The STEP into Action study: a peer-based, personal risk network-focused HIV prevention intervention with injection drug users in Baltimore, Maryland


  • This research was funded through a grant from the National Institutes of Drug Abuse grant R01 DA016555.

Karin Elizabeth Tobin, Department of Health, Behavior and Society, Johns Hopkins Bloomberg School of Public Health, 2213 McElderry Street, Second floor, Baltimore, MD 21205, USA. E-mail:


Aims  To assess the effectiveness of a peer-based, personal risk network-focused HIV prevention intervention to (i) train injection drug users (IDUs) to reduce injection and sex risk behaviors, (ii) conduct outreach to behaviorally risky individuals in their personal social networks [called risk network members (RNM)], and (iii) reduce RNM HIV risk behaviors.

Design  Randomized controlled trial with prospective data collection at 6, 12 and 18 months. Intervention condition consisted of five group sessions, one individual session and one session with Index and the RNM.

Setting  This study was conducted in Baltimore, Maryland from March 2004 to March 2006.

Participants  (i) Index participants were aged ≥18 years and self-reported injection drug use in the prior 6 months and (ii) their RNM who were aged ≥18 years and drug users or sex partners of Index.

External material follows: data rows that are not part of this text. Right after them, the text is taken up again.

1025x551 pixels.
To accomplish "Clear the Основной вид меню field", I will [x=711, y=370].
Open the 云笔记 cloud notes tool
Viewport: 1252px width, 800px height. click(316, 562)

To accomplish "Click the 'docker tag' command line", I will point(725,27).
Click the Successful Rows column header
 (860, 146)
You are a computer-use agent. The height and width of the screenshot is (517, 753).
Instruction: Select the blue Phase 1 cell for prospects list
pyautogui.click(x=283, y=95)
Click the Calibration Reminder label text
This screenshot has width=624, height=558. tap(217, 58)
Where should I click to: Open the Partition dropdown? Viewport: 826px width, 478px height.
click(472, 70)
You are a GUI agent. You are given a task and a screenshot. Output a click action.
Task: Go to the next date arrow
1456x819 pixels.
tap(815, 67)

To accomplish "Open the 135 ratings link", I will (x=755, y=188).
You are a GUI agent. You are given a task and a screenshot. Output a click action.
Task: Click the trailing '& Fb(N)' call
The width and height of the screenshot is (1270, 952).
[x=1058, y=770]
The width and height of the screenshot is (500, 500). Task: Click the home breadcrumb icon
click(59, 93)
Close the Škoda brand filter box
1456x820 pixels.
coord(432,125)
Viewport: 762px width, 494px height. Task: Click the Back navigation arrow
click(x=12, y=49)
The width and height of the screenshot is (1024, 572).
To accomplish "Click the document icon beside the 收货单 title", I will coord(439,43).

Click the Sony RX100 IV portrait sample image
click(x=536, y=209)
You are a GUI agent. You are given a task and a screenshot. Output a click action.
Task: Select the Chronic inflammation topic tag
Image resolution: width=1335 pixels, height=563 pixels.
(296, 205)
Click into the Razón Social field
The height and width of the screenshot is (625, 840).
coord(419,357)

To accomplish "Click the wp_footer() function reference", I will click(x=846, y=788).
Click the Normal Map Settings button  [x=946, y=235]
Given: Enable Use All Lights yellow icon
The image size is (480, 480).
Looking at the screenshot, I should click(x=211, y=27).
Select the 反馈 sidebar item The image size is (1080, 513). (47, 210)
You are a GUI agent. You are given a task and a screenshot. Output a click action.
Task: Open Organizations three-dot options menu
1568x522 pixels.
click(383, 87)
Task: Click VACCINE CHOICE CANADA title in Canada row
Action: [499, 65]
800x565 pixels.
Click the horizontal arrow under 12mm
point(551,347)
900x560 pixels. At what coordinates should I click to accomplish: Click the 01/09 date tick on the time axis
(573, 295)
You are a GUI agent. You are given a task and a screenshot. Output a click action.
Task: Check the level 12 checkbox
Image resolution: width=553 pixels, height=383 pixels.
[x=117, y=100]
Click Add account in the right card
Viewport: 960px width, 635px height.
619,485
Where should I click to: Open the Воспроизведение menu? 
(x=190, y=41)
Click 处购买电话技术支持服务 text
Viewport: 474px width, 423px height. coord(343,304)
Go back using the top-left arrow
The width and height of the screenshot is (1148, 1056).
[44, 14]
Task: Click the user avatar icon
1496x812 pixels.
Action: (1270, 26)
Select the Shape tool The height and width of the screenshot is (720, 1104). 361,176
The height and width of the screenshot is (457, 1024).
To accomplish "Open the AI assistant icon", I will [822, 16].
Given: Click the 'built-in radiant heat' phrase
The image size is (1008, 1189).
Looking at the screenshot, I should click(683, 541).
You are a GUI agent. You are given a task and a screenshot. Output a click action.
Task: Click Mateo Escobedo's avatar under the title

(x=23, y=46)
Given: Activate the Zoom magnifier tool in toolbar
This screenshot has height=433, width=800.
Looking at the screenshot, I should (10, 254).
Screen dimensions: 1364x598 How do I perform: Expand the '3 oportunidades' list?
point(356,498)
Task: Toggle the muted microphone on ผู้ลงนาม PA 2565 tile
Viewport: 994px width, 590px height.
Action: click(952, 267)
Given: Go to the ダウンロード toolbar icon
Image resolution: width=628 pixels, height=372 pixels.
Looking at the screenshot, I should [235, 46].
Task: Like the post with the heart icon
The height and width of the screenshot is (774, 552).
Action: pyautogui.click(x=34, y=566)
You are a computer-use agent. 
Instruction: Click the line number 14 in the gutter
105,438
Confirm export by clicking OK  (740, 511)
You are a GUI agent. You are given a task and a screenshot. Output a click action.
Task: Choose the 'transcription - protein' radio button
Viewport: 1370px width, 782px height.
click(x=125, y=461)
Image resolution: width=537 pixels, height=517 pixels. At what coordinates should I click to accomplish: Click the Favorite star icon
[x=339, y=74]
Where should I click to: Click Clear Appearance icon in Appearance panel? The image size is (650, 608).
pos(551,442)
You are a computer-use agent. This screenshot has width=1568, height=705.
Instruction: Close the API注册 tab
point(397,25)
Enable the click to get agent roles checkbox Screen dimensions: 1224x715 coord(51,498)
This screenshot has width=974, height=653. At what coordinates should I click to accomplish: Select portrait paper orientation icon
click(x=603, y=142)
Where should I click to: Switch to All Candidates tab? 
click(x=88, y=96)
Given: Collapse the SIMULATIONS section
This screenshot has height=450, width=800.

Measurements  Outcomes included: (i) injection risk based on sharing needles, cookers and cotton for injection and drug splitting, (ii) sex risk based on number of sex partners, condom use and exchanging sex and (iii) Index HIV outreach behaviors.

Findings  A total of 227 Index participants recruited 336 RNM. Retention of Index at 18-month follow-up exceeded 85%. Findings suggest that the experimental condition was efficacious at 18 months in reducing Index participant injection risk [odds ratio (OR) = 0.38; 95% confidence interval (CI) = 0.18–0.77), drug-splitting risk (OR = 0.46; 95% CI = 0.25–0.88) and sex risk among Index (OR = 0.53; 95% CI = 0.34–0.86). Significant intervention effect on increased condom use among female RNM was observed (OR = 0.34; 95% CI = 0.18–0.62).

Conclusions  Training active IDU to promote HIV prevention with behaviorally risky individuals in their networks is feasible, efficacious and sustainable.